• **Try it**
What lines below hold the string "agent"? Copy them all.

╭─ Input

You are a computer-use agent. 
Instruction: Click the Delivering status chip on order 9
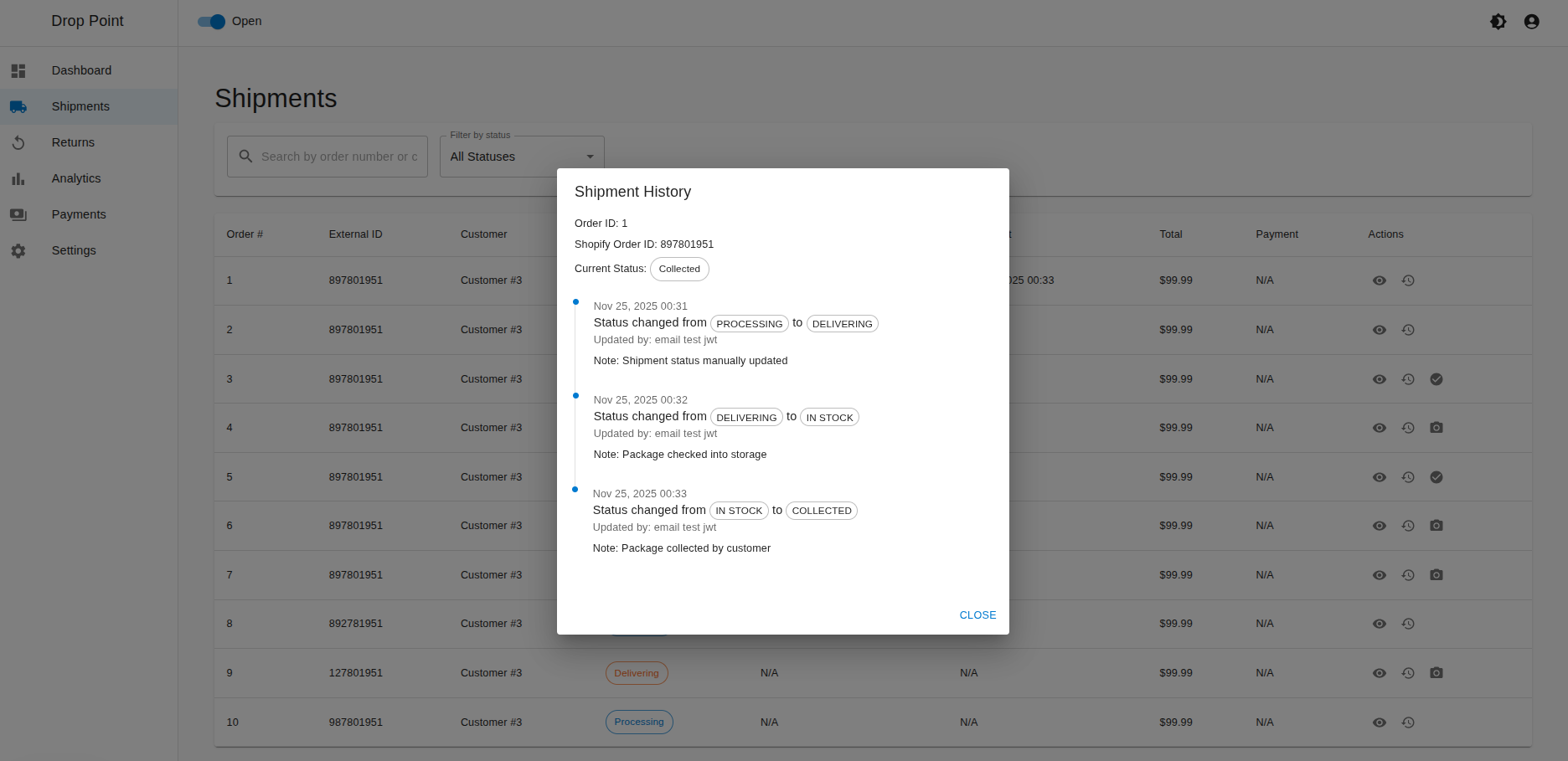(x=637, y=673)
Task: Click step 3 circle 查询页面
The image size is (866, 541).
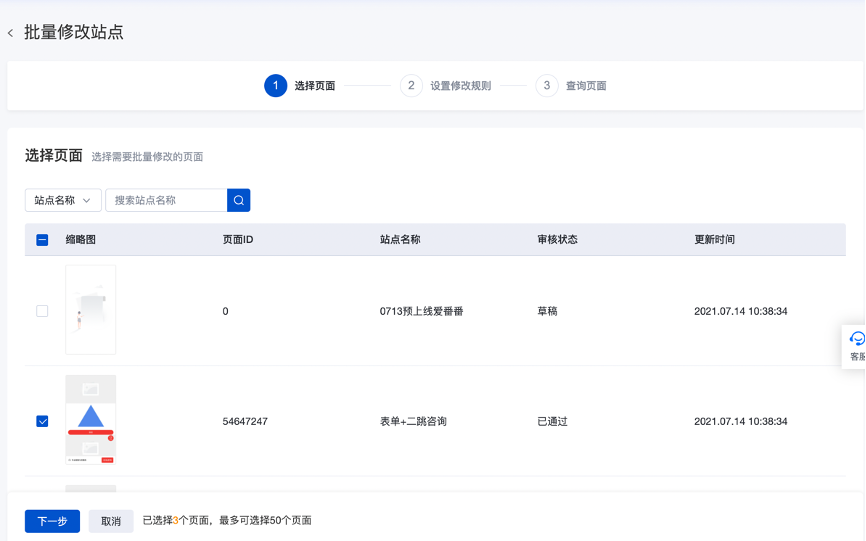Action: click(546, 86)
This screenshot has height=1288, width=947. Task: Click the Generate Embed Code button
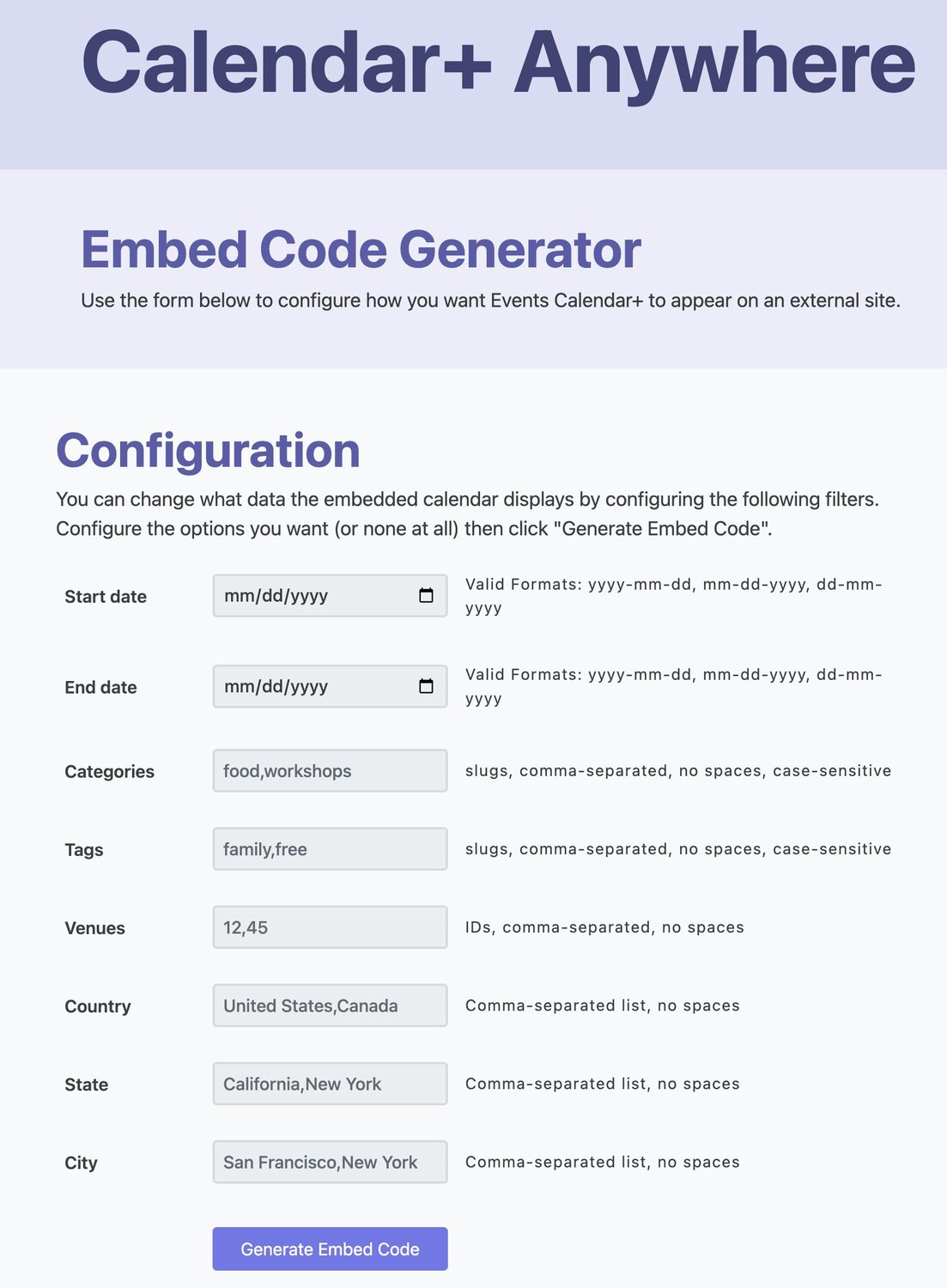click(330, 1249)
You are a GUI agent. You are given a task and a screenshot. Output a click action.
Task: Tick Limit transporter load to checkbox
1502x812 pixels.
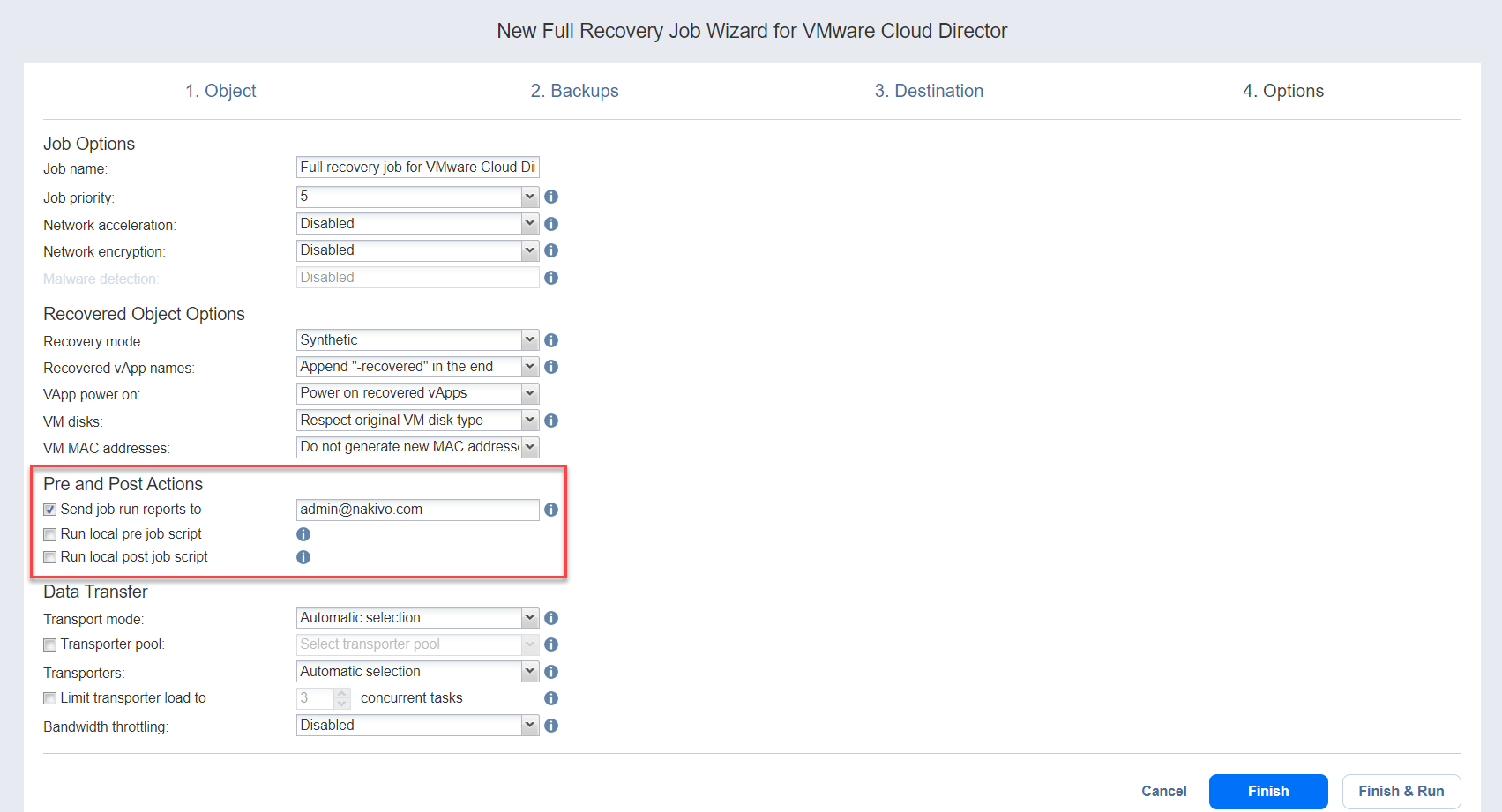click(50, 698)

╰─

• **The completed task**
You are a computer-use agent. 
You are a GUI agent. You are given a task and a screenshot. Output a click action.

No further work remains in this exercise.